Zinke’s calendar has been under scrutiny since a CNN report in July first exposed that it omitted meetings or details of meetings. For example, his calendar described a meeting in May 2017 as between Rep. Chris Collins, a New York Republican, and him, but a memo prepared for the secretary ahead of the meeting revealed that executives from a large hospitality company that does business with the Interior Department also were there.

After that report, Zinke’s office began publishing each week an unofficial outline of his schedule for the preceding week on the Interior Department website. The official calendars and the briefing memos for that time have not yet been released, however.

Separately, it released two months of his calendars, May and June 2018, in response to a FOIA request but those calendars lacked key details more so than the monthly calendars his office had released previously. Instead of noting topics or attendees, many entries were recorded only as “external meeting” or “internal meeting,” meaning it was impossible to tell what the secretary was doing or with whom he was meeting.

Missing calendar items played a role in the downfall of another Trump appointee, former EPA Administrator Scott Pruitt, who resigned in July after a myriad of scandals culminated with a CNN report that he kept a secret calendar showing meetings with industry that had been omitted from his public schedule.

“Much like the ousted EPA Administrator Scott Pruitt, Zinke has been keeping a secret calendar that includes everything from meetings with lobbyists and coal executives to oil and gas CEOs,” Saeger, of the Western Values Project, said in his statement. “How many more secret meetings that could be undermining our American birthright – public lands, public access and national parks – are being withheld from the public by Zinke and his office?”

*Dataset content*:
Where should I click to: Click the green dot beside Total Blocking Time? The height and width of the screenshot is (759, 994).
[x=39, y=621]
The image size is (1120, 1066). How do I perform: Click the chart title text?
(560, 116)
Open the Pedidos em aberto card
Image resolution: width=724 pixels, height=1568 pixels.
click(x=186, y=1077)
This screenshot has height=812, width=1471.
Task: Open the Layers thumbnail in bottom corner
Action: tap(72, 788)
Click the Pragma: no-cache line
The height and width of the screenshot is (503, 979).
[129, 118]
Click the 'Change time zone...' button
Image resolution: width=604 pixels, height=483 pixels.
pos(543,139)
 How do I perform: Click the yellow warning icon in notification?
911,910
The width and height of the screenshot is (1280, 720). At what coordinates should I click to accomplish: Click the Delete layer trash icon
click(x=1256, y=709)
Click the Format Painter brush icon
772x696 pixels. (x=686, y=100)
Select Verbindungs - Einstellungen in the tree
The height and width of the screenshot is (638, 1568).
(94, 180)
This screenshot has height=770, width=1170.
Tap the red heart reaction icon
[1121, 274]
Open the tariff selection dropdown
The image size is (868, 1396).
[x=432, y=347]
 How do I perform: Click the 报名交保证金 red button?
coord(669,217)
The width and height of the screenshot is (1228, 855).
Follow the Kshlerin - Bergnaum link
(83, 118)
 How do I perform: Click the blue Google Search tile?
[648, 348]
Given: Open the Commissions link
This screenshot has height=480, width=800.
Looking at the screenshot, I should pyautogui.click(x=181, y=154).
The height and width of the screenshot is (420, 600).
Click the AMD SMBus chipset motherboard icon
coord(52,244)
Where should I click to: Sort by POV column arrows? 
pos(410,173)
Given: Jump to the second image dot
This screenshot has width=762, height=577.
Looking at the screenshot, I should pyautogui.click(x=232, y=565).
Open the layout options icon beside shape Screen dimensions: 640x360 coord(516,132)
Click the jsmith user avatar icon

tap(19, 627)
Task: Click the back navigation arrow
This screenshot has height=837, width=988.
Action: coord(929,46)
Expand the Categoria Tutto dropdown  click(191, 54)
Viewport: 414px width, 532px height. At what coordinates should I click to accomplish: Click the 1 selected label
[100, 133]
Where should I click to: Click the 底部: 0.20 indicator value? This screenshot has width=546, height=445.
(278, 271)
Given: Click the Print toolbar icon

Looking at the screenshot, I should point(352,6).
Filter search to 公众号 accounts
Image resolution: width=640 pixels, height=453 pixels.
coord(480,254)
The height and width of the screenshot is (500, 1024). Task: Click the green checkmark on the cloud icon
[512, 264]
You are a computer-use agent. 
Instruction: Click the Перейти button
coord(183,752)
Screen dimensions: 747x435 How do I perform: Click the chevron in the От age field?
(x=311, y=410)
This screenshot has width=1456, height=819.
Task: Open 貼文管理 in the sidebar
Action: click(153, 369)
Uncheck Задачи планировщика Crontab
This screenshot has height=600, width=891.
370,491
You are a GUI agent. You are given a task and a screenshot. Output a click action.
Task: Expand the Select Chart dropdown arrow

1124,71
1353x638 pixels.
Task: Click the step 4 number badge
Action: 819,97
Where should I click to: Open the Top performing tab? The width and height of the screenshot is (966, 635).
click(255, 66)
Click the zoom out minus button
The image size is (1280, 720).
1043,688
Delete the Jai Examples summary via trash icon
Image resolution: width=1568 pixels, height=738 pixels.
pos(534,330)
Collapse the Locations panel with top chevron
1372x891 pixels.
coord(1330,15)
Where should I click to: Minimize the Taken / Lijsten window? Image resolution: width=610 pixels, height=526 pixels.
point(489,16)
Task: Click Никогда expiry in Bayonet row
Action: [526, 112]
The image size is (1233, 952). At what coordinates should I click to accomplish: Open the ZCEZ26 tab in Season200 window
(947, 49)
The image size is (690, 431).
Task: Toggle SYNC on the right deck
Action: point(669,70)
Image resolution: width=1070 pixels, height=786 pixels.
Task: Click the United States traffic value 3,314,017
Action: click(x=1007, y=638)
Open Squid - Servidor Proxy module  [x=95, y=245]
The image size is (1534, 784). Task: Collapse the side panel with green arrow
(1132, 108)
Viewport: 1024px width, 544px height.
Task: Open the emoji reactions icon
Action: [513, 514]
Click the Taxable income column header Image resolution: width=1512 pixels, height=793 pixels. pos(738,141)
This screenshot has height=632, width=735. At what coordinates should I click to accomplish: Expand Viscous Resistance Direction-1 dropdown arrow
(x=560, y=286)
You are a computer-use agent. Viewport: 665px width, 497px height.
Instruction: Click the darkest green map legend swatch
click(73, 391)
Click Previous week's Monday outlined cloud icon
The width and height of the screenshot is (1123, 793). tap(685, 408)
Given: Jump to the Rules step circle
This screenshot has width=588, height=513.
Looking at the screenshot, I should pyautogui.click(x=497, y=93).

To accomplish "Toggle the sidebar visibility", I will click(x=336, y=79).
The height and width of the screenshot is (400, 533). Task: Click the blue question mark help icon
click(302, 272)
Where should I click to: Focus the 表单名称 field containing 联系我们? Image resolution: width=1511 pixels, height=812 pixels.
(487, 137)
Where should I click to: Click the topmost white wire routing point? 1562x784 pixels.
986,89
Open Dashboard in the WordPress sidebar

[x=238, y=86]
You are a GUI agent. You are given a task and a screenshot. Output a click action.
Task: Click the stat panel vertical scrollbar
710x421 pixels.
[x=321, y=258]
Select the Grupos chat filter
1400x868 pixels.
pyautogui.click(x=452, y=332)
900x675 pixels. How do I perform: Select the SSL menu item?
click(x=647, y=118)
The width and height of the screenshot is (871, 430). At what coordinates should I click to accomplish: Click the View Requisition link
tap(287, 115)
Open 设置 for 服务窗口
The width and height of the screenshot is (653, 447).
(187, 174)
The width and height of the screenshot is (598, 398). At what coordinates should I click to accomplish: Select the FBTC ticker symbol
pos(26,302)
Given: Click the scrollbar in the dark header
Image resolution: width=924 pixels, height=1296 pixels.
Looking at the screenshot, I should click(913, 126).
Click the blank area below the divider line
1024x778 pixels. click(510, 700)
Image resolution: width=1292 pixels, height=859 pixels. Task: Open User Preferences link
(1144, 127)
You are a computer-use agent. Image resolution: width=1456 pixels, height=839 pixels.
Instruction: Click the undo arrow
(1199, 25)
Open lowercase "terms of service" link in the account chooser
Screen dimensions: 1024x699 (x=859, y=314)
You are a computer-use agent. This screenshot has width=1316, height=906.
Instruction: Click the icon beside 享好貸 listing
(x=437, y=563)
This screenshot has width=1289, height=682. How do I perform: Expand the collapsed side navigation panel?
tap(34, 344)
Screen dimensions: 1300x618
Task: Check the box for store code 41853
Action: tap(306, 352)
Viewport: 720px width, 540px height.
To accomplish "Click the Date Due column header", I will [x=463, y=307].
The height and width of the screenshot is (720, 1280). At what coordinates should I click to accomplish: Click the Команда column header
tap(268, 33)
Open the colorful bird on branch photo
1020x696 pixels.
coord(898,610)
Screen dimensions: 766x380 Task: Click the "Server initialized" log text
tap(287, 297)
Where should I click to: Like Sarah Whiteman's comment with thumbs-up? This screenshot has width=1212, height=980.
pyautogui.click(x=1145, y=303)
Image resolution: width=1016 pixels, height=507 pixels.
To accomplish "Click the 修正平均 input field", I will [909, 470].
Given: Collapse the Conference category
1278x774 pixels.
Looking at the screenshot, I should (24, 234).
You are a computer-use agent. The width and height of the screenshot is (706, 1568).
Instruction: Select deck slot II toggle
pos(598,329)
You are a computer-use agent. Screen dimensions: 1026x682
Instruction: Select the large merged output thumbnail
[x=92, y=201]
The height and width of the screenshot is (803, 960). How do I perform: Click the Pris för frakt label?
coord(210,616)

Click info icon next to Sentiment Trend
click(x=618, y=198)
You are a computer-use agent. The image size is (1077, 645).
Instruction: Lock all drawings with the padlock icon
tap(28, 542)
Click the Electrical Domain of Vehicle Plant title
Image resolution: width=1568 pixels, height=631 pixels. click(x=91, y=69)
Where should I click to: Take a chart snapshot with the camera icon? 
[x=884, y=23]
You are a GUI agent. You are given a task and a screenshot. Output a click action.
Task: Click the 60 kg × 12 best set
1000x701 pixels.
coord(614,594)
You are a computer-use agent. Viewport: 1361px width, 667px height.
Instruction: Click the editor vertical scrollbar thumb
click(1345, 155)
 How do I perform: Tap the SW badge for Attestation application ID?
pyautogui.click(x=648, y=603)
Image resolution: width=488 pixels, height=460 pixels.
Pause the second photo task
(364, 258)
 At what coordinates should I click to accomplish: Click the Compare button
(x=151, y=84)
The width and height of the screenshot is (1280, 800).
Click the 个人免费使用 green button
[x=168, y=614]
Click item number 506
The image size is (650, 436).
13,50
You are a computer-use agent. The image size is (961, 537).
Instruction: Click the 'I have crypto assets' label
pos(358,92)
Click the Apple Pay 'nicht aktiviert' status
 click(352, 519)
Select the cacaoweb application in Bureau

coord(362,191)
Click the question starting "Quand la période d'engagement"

*Work instruction 1*:
Retype the passage about Zinke's calendar between "Separately, it released" and "he was meeting.", inclusive.
*Work instruction 2*:
Extend the article on Zinke's calendar, picking up after its final sentence.

*Answer 1*:
Separately, it released two months of his calendars, May and June 2018, in response to a FOIA request but those calendars lacked key details more so than the monthly calendars his office had released previously. Instead of noting topics or attendees, many entries were recorded only as “external meeting” or “internal meeting,” meaning it was impossible to tell what the secretary was doing or with whom he was meeting.

*Answer 2*:
Undisclosed meetings with energy industry

Among the new Zinke records are emails and briefing documents from his scheduler with subject lines like “Secretary Daily Schedule.” The documents list time frames, locations and attendees for meetings that do not appear on the calendar Zinke’s office released.

Norm Eisen, the Obama administration’s co-called ethics czar, said the omissions are outside the norm and show “a shocking pattern of affirmatively concealing meetings with special interest influencers.”

“It appears to violate federal law, which in my view requires that such records be maintained and produced,” said Eisen, who is board chairman of the nonprofit Citizens for Responsibility and Ethics in Washington, a senior fellow at the Brookings Institution think tank and a CNN political commentator.

Several of the undisclosed or obscured meetings included representatives from energy companies, whose interest in the Interior Department could stem from its ownership of public lands, regulation of mining and some energy production, and enforcement of certain environmental laws.

For example, although Zinke was scheduled to meet on two occasions in 2017 with representatives of a major coal company, Peabody Energy, neither encounter is accurately described on his calendar.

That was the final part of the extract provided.